The task: Reproduce the records verbatim, everything from the very start down to and including the line that contains "tap(1567, 909)".

╭─ Data supplied

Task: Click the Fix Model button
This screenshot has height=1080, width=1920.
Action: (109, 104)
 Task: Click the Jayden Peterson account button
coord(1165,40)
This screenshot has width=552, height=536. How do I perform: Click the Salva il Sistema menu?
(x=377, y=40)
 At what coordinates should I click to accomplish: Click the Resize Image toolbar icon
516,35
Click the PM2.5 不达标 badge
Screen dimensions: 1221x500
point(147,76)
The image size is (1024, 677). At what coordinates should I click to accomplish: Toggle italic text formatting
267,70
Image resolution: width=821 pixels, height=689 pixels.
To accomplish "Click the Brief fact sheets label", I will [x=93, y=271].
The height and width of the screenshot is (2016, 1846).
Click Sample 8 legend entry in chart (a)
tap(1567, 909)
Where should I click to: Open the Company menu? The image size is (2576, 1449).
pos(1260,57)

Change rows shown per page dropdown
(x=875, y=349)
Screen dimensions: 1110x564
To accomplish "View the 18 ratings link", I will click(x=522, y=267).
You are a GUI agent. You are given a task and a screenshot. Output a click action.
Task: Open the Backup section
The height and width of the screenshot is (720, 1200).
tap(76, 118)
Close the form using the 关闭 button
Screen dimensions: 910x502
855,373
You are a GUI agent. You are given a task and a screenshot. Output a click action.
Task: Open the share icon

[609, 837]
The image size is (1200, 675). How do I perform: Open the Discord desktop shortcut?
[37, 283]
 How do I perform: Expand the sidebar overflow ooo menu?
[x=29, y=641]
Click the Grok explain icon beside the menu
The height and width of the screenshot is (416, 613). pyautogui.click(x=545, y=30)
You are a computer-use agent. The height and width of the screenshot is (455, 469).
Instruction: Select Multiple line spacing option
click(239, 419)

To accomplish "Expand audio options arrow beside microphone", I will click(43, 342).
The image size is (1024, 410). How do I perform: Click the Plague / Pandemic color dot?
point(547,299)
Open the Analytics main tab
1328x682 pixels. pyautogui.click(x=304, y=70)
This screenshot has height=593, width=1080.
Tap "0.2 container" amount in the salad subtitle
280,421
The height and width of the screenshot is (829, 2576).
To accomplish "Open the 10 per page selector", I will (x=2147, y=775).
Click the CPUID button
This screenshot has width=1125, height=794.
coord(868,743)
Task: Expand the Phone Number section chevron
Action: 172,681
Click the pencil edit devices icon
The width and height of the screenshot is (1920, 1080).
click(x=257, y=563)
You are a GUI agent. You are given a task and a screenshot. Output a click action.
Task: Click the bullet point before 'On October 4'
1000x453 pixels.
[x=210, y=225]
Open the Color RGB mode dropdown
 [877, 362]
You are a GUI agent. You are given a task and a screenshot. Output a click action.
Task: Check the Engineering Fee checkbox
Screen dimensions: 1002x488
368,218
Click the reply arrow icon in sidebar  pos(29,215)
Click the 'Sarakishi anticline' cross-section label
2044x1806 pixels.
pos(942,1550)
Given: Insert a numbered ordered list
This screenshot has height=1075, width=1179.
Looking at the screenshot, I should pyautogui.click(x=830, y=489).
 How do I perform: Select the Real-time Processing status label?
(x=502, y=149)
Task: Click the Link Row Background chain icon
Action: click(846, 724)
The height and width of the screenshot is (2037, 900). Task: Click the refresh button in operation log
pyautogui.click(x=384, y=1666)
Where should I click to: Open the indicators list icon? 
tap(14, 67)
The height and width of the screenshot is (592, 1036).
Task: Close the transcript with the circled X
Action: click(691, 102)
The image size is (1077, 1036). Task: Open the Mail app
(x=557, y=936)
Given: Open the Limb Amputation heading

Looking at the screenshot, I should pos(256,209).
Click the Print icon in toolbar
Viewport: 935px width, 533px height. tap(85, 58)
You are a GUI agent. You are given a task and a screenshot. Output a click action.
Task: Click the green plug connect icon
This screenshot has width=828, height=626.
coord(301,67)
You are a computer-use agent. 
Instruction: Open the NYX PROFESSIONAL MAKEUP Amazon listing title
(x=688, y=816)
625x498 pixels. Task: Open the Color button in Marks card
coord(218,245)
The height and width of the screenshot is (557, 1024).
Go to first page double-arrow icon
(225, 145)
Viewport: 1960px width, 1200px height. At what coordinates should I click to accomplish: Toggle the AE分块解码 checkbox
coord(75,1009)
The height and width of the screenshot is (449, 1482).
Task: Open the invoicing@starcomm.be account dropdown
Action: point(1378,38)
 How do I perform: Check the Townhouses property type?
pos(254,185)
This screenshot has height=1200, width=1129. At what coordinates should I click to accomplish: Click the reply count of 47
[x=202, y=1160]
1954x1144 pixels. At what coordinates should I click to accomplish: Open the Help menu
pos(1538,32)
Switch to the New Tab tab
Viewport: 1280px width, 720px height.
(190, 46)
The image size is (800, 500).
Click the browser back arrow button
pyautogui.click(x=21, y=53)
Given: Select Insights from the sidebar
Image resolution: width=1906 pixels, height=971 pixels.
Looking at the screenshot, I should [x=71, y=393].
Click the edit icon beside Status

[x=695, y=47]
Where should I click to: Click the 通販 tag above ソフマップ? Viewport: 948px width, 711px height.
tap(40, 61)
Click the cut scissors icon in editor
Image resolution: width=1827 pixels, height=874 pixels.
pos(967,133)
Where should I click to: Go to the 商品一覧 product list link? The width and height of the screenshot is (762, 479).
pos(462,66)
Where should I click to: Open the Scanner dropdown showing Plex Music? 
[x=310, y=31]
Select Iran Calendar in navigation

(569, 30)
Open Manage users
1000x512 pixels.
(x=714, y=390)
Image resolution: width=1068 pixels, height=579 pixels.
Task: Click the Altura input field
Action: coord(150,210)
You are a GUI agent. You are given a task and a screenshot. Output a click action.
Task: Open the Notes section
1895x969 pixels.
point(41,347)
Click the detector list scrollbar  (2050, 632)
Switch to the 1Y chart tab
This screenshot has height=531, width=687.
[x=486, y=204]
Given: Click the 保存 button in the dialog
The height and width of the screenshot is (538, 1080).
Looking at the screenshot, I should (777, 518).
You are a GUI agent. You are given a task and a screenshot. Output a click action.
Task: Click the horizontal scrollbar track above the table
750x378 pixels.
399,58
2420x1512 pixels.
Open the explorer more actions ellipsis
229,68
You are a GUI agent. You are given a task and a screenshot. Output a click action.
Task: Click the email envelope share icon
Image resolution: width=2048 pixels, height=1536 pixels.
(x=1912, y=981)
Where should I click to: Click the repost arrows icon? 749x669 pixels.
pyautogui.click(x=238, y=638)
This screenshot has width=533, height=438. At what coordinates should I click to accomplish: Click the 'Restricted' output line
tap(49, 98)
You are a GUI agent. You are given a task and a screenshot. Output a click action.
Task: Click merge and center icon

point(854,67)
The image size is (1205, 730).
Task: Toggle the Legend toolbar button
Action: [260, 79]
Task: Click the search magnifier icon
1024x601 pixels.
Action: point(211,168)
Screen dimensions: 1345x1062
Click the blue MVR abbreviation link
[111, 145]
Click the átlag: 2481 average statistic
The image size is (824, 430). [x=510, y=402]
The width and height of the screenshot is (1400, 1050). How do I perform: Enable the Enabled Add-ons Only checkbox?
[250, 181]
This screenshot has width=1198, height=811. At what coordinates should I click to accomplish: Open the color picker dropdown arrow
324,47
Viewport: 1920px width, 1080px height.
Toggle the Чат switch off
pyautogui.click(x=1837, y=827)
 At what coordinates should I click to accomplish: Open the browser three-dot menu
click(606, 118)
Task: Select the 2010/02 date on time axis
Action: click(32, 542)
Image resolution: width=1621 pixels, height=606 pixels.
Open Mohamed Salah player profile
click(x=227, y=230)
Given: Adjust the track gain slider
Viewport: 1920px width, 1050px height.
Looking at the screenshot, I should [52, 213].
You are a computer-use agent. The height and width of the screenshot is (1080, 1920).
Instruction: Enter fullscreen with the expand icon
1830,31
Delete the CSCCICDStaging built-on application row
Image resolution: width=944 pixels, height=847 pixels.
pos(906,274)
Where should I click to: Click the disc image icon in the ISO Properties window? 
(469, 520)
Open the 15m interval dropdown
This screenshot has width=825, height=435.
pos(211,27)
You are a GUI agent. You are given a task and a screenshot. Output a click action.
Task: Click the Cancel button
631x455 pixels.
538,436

╰─

Finished answer:
Task: Click the Fix Model button
This screenshot has height=1080, width=1920.
Action: (109, 104)
 Task: Click the Jayden Peterson account button
coord(1165,40)
This screenshot has width=552, height=536. How do I perform: Click the Salva il Sistema menu?
(x=377, y=40)
 At what coordinates should I click to accomplish: Click the Resize Image toolbar icon
516,35
Click the PM2.5 不达标 badge
Screen dimensions: 1221x500
point(147,76)
The image size is (1024, 677). At what coordinates should I click to accomplish: Toggle italic text formatting
267,70
Image resolution: width=821 pixels, height=689 pixels.
To accomplish "Click the Brief fact sheets label", I will [x=93, y=271].
The height and width of the screenshot is (2016, 1846).
Click Sample 8 legend entry in chart (a)
tap(1567, 909)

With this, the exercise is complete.